*Required task*:
Print every one of the records below word for word, keeping their original order.
┌────────
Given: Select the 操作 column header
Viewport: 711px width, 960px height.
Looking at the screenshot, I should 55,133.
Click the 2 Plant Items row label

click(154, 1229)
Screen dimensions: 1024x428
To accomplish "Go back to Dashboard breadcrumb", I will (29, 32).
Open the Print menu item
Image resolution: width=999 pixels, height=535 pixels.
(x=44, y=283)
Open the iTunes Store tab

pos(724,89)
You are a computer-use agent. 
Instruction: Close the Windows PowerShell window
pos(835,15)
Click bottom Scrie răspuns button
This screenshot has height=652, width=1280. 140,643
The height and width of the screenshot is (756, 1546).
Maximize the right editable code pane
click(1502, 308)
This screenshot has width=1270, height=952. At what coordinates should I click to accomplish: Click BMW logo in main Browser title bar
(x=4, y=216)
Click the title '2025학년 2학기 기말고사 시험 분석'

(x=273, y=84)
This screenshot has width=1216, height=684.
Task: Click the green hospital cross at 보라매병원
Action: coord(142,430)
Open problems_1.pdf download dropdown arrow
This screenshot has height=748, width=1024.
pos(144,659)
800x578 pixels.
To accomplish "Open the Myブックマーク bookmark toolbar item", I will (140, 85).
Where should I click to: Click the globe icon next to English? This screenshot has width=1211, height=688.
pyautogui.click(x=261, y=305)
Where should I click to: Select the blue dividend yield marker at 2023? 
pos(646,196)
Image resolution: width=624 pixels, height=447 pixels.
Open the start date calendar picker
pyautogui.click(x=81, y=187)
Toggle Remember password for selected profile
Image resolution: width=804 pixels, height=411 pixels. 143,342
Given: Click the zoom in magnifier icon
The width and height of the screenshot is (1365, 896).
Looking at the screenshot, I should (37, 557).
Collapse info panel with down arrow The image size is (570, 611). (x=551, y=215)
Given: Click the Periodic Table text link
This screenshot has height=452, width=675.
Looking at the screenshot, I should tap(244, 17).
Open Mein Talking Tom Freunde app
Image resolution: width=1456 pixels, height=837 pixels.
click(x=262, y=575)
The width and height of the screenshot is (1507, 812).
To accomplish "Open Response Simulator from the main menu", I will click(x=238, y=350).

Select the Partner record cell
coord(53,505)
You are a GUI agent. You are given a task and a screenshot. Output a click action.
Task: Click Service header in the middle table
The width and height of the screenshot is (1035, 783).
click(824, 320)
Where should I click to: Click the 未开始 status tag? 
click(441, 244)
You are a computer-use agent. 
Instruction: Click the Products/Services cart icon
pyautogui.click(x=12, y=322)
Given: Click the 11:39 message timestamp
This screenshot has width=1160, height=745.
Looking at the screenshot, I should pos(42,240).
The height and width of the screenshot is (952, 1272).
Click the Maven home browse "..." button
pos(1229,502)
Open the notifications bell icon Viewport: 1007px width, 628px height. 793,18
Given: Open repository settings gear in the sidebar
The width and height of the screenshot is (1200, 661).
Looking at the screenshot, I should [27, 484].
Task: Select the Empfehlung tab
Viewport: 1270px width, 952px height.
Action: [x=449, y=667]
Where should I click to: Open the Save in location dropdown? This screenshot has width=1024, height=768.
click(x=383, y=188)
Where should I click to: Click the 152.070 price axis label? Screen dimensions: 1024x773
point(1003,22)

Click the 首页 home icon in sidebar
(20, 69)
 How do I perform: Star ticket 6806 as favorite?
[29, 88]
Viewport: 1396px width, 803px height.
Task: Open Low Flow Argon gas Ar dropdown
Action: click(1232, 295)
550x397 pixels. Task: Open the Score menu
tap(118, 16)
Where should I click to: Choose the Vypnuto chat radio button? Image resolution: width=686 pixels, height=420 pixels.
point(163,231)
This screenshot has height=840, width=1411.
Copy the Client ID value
└────────
*Response to the task*:
Given: Select the 操作 column header
Viewport: 711px width, 960px height.
Looking at the screenshot, I should 55,133.
Click the 2 Plant Items row label

click(154, 1229)
Screen dimensions: 1024x428
To accomplish "Go back to Dashboard breadcrumb", I will (29, 32).
Open the Print menu item
Image resolution: width=999 pixels, height=535 pixels.
(x=44, y=283)
Open the iTunes Store tab

pos(724,89)
You are a computer-use agent. 
Instruction: Close the Windows PowerShell window
pos(835,15)
Click bottom Scrie răspuns button
This screenshot has height=652, width=1280. 140,643
The height and width of the screenshot is (756, 1546).
Maximize the right editable code pane
click(1502, 308)
This screenshot has width=1270, height=952. At what coordinates should I click to accomplish: Click BMW logo in main Browser title bar
(x=4, y=216)
Click the title '2025학년 2학기 기말고사 시험 분석'

(x=273, y=84)
This screenshot has width=1216, height=684.
Task: Click the green hospital cross at 보라매병원
Action: coord(142,430)
Open problems_1.pdf download dropdown arrow
This screenshot has height=748, width=1024.
pos(144,659)
800x578 pixels.
To accomplish "Open the Myブックマーク bookmark toolbar item", I will (140, 85).
Where should I click to: Click the globe icon next to English? This screenshot has width=1211, height=688.
pyautogui.click(x=261, y=305)
Where should I click to: Select the blue dividend yield marker at 2023? 
pos(646,196)
Image resolution: width=624 pixels, height=447 pixels.
Open the start date calendar picker
pyautogui.click(x=81, y=187)
Toggle Remember password for selected profile
Image resolution: width=804 pixels, height=411 pixels. 143,342
Given: Click the zoom in magnifier icon
The width and height of the screenshot is (1365, 896).
Looking at the screenshot, I should (37, 557).
Collapse info panel with down arrow The image size is (570, 611). (x=551, y=215)
Given: Click the Periodic Table text link
This screenshot has height=452, width=675.
Looking at the screenshot, I should tap(244, 17).
Open Mein Talking Tom Freunde app
Image resolution: width=1456 pixels, height=837 pixels.
click(x=262, y=575)
The width and height of the screenshot is (1507, 812).
To accomplish "Open Response Simulator from the main menu", I will click(x=238, y=350).

Select the Partner record cell
coord(53,505)
You are a GUI agent. You are given a task and a screenshot. Output a click action.
Task: Click Service header in the middle table
The width and height of the screenshot is (1035, 783).
click(824, 320)
Where should I click to: Click the 未开始 status tag? 
click(441, 244)
You are a computer-use agent. 
Instruction: Click the Products/Services cart icon
pyautogui.click(x=12, y=322)
Given: Click the 11:39 message timestamp
This screenshot has width=1160, height=745.
Looking at the screenshot, I should pos(42,240).
The height and width of the screenshot is (952, 1272).
Click the Maven home browse "..." button
pos(1229,502)
Open the notifications bell icon Viewport: 1007px width, 628px height. 793,18
Given: Open repository settings gear in the sidebar
The width and height of the screenshot is (1200, 661).
Looking at the screenshot, I should [27, 484].
Task: Select the Empfehlung tab
Viewport: 1270px width, 952px height.
Action: [x=449, y=667]
Where should I click to: Open the Save in location dropdown? This screenshot has width=1024, height=768.
click(x=383, y=188)
Where should I click to: Click the 152.070 price axis label? Screen dimensions: 1024x773
point(1003,22)

Click the 首页 home icon in sidebar
(20, 69)
 How do I perform: Star ticket 6806 as favorite?
[29, 88]
Viewport: 1396px width, 803px height.
Task: Open Low Flow Argon gas Ar dropdown
Action: click(1232, 295)
550x397 pixels. Task: Open the Score menu
tap(118, 16)
Where should I click to: Choose the Vypnuto chat radio button? Image resolution: width=686 pixels, height=420 pixels.
point(163,231)
This screenshot has height=840, width=1411.
Copy the Client ID value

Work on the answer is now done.